PreemptType             = preempt/qos


sacctmgr show qos normal
      Name   Priority  GraceTime    Preempt PreemptMode                                    Flags UsageThres UsageFactor       GrpTRES   GrpTRESMins GrpTRESRunMin GrpJobs GrpSubmit     GrpWall       MaxTRES MaxTRESPerNode   MaxTRESMins     MaxWall     MaxTRESPU MaxJobsPU MaxSubmitPU     MaxTRESPA MaxJobsPA MaxSubmitPA       MinTRES 
---------- ---------- ---------- ---------- ----------- ---------------------------------------- ---------- ----------- ------------- ------------- ------------- ------- --------- ----------- ------------- -------------- ------------- ----------- ------------- --------- ----------- ------------- --------- ----------- ------------- 
    normal         50   00:00:00        irq     requeue


PreemptMode = requeue

GracePeriod = Not set.
GraceTime = Not set


From documentation 'https://slurm.schedmd.com/preempt.html' it mentions

GraceTime: Specifies a time period for a job to execute after it is selected to be preempted. This option can be specified by partition or QOS using the slurm.conf file or database respectively. This option is only honored if PreemptMode=CANCEL. The GraceTime is specified in seconds and the default value is zero, which results in no preemption delay. Once a job has been selected for preemption, its end time is set to the current time plus GraceTime. The job is immediately sent SIGCONT and SIGTERM signals in order to provide notification of its imminent termination.
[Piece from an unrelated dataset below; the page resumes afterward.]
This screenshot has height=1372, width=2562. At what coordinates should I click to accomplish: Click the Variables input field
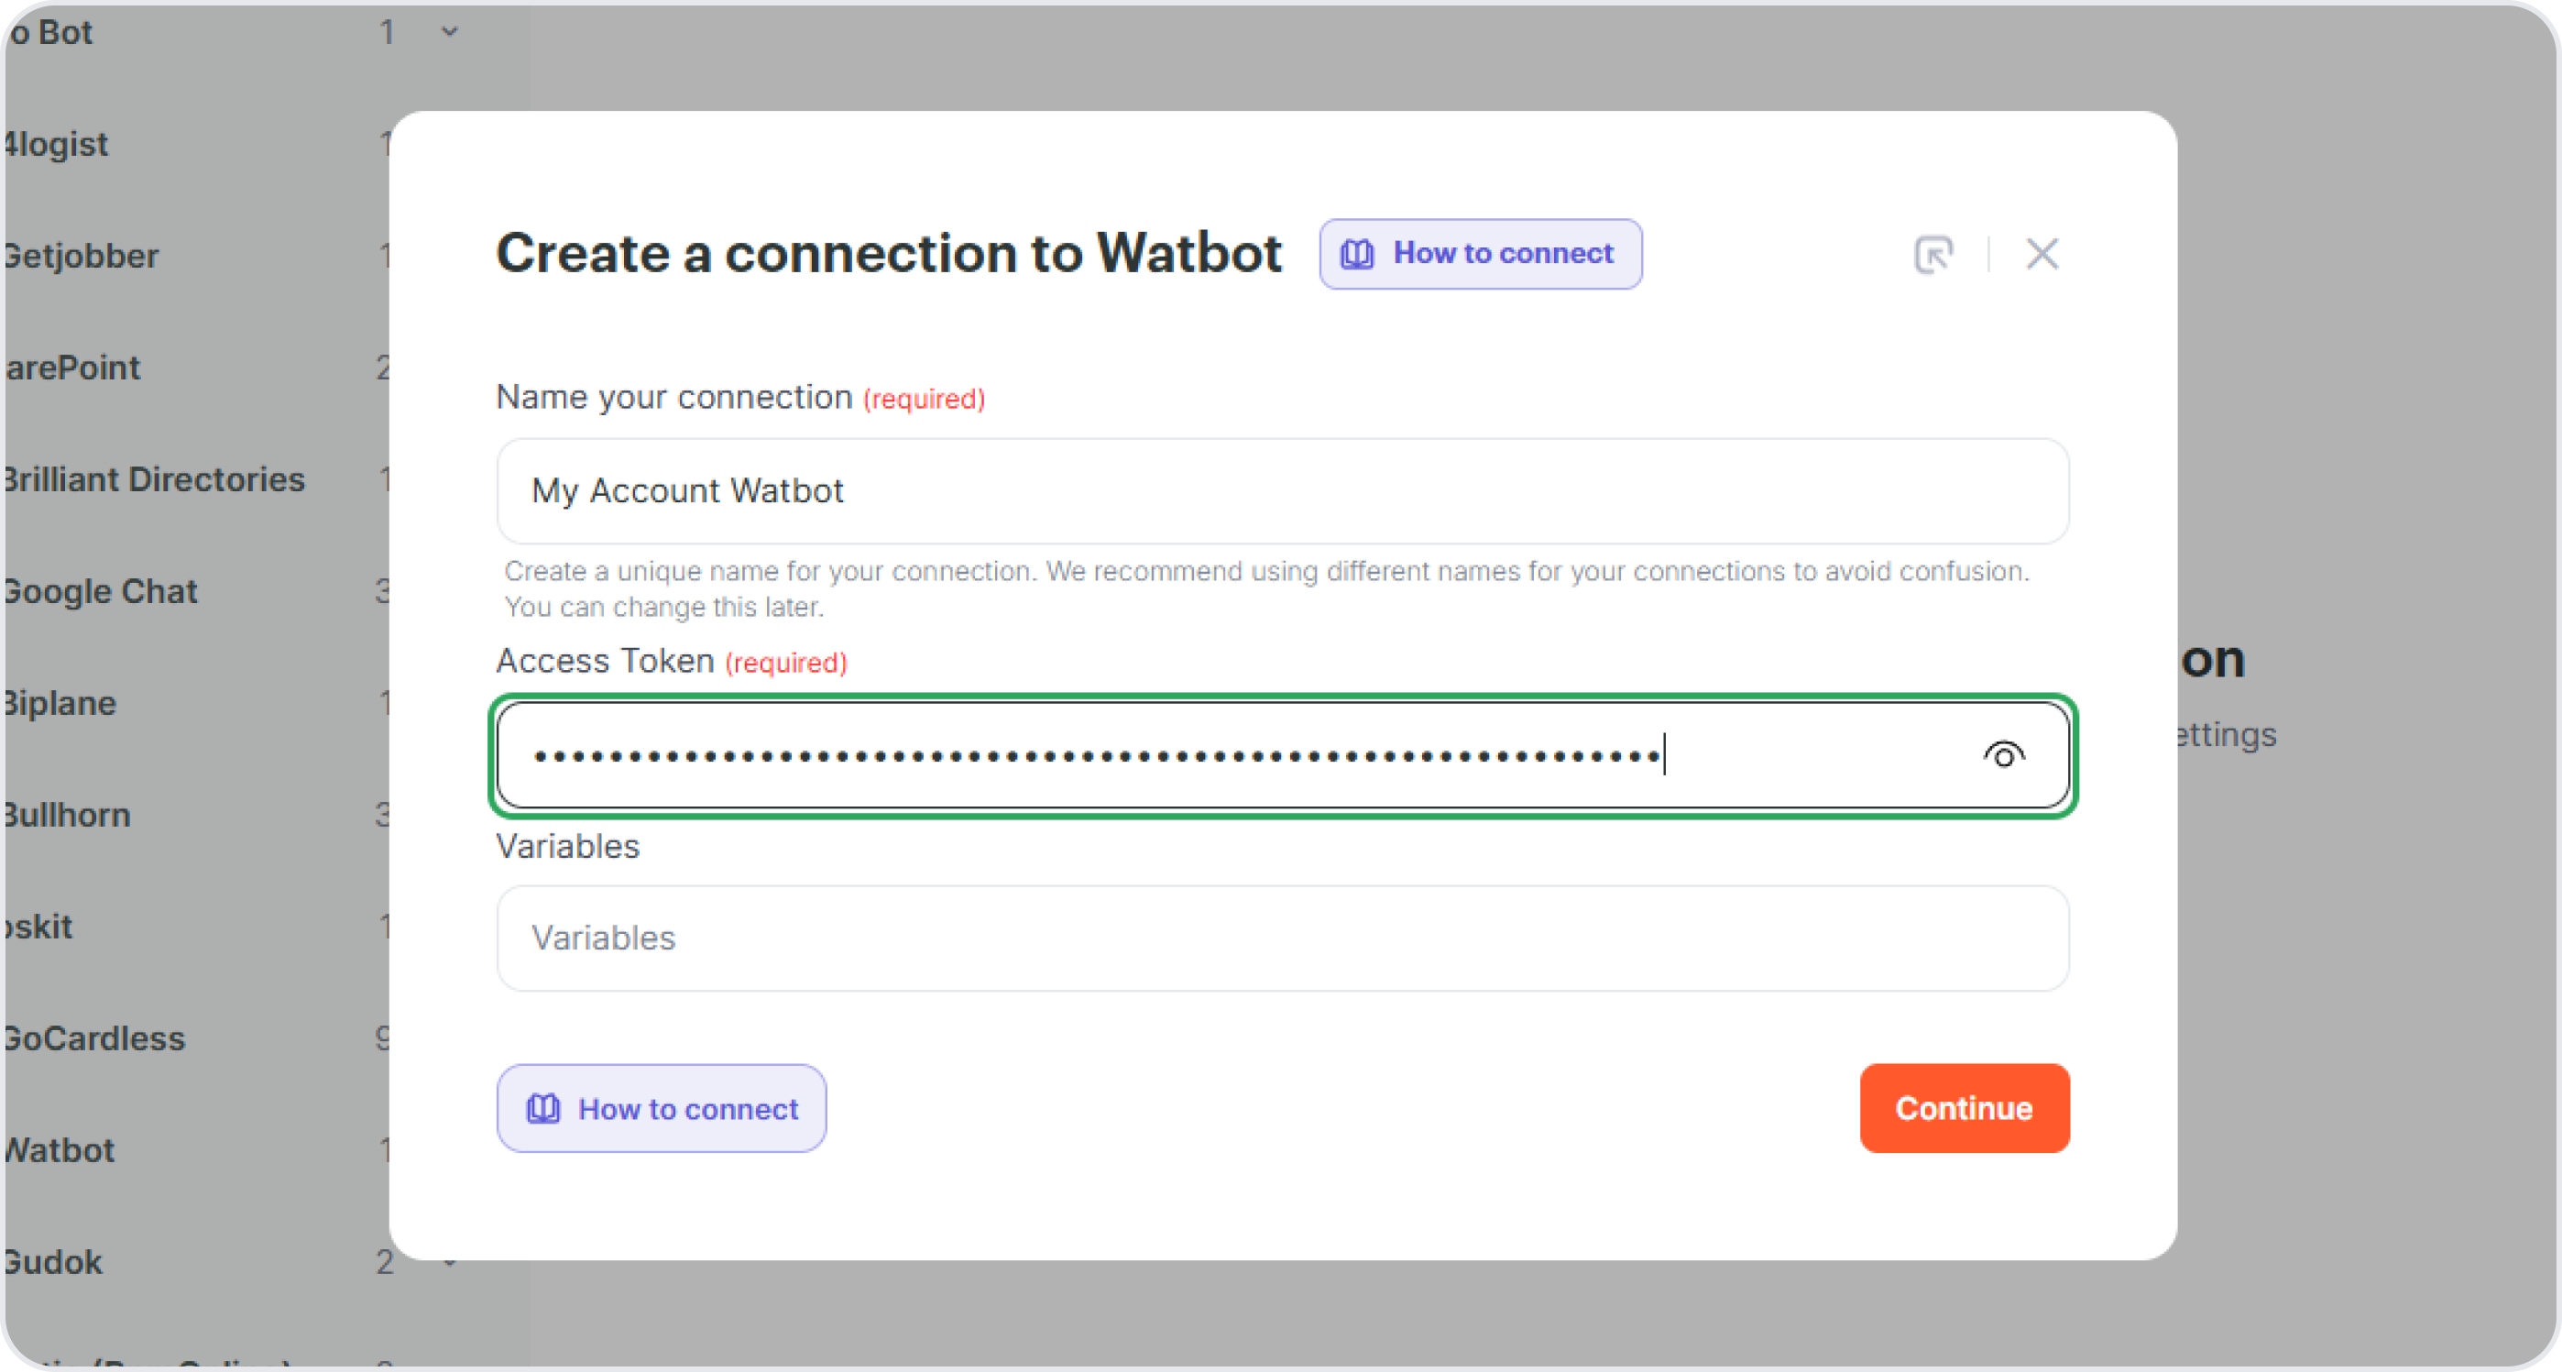click(x=1282, y=938)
This is followed by the SIGCONT, SIGTERM and SIGKILL signal sequence upon reaching its new end time



Question, since we are using "PreemptMode = requeue" now, so once a job is selected for preemption, Is it that it will immediately sent SIGCONT and SIGTERM signals to this job ?  (as the above, is for "PreemptMode = cancel").


If this is not the case, How can we have "PreemptMode = requeue", and also to SLURM send proper SIGCONT and SIGTERM signals for the job to end gracefully ?



Kindly advise.


Many Thanks.

Damien
Comment 5 Alejandro Sanchez 2018-07-03 09:23:43 MDT
Hi Damien,

with PreemptType=preempt/qos and PreemptMode=REQUEUE, when a job is requeued you it gets signaled like this:

slurmd: debug2: Processing RPC: REQUEST_KILL_PREEMPTED
slurmd: debug2: container signal 994 to job 20028.4294967294
slurmd: debug2: No steps in jobid 20028 to send signal 15
slurmd: Job 20028: timeout: sent SIGTERM to 0 active steps
slurmd: debug:  _rpc_terminate_job, uid = 1000
slurmd: debug:  task_p_slurmd_release_resources: affinity jobid 20028
slurmd: debug:  credential for job 20028 revoked
slurmd: debug2: container signal 993 to job 20028.4294967294
slurmd: debug2: container signal 18 to job 20028.4294967294
slurmd: debug2: container signal 15 to job 20028.4294967294
slurmd: debug2: set revoke expiration for jobid 20028 to 1530630964 UTS

src/common/slurm_protocol_defs.h:#define SIG_REQUEUED	993	/* Dummy signal value to job requeue */
src/common/slurm_protocol_defs.h:#define SIG_PREEMPTED	994	/* Dummy signal value for job preemption */

In this case, the preempted job only had a batch script without steps inside, so first it got signaled 994 (SIG_PREEMPTED), then 993 (SIG_REQUEUED), then 18 (SIGCONT) and finally 15 (SIGTERM), as stated in the documentation.

The QOS GraceTime doesn't apply for PreemptMode=REQUEUE as I mentioned earlier. Please, let me know if you have further questions.
Comment 6 Alejandro Sanchez 2018-07-17 00:54:25 MDT
Damien, is there anything else you need from here? thanks.
Comment 7 Alejandro Sanchez 2018-08-08 07:10:01 MDT
Marking as resolved/infogiven. Please, reopen if there's anything else you need from here. Thanks.